Data>
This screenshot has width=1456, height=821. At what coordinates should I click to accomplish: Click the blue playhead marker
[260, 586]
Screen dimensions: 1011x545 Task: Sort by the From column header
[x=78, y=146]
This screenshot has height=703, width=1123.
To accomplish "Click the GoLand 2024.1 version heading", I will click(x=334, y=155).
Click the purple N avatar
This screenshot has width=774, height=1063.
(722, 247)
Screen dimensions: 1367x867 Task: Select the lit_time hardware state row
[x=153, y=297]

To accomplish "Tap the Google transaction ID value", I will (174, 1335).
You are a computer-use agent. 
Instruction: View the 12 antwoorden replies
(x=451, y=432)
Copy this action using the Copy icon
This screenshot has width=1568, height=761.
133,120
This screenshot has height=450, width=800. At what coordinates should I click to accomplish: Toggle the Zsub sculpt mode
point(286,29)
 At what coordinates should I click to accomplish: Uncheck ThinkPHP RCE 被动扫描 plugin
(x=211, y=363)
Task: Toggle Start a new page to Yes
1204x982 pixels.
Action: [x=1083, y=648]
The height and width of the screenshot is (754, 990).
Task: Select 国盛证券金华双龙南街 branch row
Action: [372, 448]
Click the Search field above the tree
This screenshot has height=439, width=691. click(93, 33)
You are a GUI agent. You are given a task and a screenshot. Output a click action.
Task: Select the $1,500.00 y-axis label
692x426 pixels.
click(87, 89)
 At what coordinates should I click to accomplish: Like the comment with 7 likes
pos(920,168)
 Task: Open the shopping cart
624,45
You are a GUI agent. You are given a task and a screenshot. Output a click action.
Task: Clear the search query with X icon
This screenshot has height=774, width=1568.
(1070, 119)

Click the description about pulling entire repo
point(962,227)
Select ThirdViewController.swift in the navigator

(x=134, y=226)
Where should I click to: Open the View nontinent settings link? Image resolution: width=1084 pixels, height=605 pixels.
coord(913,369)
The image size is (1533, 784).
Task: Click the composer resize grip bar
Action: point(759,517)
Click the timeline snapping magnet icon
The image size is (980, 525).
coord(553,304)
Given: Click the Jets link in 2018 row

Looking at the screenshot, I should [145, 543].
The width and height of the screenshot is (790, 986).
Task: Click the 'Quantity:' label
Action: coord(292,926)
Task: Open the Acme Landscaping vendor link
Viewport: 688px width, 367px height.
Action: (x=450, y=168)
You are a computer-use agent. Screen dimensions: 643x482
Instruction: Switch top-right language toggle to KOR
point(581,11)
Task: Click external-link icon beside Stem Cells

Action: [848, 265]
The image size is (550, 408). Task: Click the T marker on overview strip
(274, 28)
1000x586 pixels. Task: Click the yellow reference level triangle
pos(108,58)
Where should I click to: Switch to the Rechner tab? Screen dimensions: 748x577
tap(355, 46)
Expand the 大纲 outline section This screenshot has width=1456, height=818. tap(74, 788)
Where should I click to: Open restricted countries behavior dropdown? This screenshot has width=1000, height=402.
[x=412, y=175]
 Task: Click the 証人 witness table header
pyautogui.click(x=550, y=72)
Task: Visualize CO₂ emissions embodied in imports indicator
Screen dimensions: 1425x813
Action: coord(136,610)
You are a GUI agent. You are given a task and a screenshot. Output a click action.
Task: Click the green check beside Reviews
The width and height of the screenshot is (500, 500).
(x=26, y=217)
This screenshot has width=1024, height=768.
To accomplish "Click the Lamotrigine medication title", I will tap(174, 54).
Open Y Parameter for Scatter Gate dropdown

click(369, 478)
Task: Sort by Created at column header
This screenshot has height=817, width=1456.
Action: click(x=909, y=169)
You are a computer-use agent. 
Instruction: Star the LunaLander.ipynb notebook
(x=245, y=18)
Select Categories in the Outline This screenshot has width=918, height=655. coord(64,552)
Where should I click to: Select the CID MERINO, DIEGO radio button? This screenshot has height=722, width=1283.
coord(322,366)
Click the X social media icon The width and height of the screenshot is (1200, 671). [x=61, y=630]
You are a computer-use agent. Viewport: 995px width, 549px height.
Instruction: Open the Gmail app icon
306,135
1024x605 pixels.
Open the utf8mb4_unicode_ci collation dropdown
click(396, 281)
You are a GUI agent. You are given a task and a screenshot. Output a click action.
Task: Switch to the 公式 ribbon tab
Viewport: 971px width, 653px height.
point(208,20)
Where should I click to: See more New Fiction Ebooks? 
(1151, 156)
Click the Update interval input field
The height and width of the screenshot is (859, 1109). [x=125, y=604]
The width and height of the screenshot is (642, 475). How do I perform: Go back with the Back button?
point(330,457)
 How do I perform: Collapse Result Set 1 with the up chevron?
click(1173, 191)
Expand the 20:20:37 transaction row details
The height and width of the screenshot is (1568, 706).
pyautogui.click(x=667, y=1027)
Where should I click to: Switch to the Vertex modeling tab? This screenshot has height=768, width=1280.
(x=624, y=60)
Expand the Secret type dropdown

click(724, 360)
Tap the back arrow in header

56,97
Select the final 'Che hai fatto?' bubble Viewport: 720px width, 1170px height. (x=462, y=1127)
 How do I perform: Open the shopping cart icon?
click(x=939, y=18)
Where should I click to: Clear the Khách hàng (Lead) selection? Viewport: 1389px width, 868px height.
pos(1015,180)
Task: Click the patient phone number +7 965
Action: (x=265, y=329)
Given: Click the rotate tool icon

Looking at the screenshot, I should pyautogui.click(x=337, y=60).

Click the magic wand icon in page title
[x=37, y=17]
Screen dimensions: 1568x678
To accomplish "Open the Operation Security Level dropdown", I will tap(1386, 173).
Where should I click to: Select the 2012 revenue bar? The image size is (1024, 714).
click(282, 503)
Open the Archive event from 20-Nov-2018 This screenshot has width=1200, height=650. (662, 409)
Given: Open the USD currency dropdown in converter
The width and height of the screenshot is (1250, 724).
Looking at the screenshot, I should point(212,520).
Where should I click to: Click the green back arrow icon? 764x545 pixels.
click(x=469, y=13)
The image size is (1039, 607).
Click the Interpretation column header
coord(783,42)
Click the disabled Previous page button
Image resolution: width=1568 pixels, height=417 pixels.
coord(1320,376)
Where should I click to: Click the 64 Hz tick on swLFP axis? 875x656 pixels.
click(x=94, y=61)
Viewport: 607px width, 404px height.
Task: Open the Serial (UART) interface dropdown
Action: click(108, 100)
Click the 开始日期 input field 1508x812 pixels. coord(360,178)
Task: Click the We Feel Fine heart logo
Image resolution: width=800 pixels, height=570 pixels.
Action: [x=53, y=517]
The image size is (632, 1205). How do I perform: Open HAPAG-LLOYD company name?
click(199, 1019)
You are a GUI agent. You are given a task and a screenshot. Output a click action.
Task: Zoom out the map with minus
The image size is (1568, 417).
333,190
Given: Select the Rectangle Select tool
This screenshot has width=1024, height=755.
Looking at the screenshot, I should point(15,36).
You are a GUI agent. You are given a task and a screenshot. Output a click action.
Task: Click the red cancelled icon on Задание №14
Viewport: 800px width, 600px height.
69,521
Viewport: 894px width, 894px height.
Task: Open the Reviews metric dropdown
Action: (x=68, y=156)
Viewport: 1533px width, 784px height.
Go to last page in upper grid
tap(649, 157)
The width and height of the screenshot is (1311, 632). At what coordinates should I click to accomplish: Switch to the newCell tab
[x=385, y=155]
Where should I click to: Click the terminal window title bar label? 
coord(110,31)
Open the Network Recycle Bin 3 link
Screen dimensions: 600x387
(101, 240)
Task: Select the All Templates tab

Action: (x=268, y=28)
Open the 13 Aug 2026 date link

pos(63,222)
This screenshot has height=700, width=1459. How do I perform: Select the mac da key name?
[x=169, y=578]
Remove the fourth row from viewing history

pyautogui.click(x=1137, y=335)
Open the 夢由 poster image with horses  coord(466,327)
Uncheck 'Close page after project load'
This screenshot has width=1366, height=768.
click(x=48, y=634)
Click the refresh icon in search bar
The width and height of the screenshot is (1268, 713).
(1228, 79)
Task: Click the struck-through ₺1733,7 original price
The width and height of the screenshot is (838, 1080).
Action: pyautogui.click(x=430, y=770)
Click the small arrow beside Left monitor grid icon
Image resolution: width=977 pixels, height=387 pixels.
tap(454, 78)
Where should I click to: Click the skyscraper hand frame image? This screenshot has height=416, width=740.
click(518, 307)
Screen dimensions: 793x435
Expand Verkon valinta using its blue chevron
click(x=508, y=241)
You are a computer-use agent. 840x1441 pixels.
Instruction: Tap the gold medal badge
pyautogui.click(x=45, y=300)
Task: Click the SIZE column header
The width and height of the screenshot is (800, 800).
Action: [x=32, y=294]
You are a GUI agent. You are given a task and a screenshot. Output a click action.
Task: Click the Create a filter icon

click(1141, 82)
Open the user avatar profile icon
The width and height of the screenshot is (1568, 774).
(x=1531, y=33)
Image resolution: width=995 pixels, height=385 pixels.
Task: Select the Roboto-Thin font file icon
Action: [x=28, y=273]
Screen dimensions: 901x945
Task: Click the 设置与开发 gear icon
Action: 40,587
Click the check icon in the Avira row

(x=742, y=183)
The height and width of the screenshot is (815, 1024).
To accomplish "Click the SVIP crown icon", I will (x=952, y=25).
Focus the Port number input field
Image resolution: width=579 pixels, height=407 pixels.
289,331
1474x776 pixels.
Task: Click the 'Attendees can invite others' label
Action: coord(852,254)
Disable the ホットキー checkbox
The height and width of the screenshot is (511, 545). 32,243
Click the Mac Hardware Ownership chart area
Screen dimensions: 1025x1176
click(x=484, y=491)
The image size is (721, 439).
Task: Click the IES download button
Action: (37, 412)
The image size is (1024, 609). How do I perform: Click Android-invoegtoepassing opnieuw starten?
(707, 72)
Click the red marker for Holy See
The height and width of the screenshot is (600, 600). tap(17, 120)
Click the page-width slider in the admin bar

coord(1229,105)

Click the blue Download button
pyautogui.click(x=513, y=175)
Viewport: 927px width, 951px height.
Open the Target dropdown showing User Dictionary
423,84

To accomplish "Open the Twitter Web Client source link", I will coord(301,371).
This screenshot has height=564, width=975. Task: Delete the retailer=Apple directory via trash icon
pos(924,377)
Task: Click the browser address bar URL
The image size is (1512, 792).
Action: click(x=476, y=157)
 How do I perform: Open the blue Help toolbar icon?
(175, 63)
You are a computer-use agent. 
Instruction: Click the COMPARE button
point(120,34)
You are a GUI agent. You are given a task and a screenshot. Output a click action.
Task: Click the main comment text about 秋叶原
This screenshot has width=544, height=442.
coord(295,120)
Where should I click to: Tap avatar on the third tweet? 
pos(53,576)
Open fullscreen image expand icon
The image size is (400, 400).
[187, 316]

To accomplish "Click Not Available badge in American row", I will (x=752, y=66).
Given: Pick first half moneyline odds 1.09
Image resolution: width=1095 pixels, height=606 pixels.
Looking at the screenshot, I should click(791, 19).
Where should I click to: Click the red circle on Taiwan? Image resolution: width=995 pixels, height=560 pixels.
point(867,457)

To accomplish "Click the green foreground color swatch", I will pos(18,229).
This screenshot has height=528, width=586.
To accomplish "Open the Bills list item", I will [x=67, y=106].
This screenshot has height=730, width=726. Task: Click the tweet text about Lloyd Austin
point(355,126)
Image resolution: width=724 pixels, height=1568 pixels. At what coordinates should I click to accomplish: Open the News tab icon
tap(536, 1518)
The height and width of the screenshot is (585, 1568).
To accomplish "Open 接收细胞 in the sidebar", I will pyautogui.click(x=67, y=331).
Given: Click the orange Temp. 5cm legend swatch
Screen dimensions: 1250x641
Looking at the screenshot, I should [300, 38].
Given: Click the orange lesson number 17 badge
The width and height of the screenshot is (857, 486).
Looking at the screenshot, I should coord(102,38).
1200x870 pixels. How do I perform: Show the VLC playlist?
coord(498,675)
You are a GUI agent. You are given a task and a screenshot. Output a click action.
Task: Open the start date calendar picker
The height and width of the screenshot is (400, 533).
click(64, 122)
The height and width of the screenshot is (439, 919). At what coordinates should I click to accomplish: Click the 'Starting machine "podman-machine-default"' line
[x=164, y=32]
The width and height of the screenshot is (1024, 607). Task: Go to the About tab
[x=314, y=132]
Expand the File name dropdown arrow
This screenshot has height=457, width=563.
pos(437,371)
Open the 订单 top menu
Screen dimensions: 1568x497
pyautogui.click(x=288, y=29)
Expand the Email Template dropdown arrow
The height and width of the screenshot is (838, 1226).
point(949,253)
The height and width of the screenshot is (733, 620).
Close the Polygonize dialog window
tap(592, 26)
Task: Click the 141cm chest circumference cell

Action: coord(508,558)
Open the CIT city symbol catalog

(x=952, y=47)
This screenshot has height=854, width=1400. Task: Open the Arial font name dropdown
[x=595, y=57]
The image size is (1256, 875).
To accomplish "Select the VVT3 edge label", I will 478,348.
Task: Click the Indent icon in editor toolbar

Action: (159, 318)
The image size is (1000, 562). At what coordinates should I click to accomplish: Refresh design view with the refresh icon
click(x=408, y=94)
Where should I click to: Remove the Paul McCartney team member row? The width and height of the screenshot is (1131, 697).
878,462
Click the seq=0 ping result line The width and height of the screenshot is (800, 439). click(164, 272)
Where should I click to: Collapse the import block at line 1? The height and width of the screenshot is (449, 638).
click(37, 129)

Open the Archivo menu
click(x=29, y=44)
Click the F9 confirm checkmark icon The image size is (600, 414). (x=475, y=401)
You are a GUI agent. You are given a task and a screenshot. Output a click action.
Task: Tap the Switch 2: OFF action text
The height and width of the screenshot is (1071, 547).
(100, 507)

Problem> Beginning with the line that contains "The height and width of the screenshot is (1071, 547).", write out every line through the end of the entries above, exactly.

Reply>
The height and width of the screenshot is (1071, 547).
(100, 507)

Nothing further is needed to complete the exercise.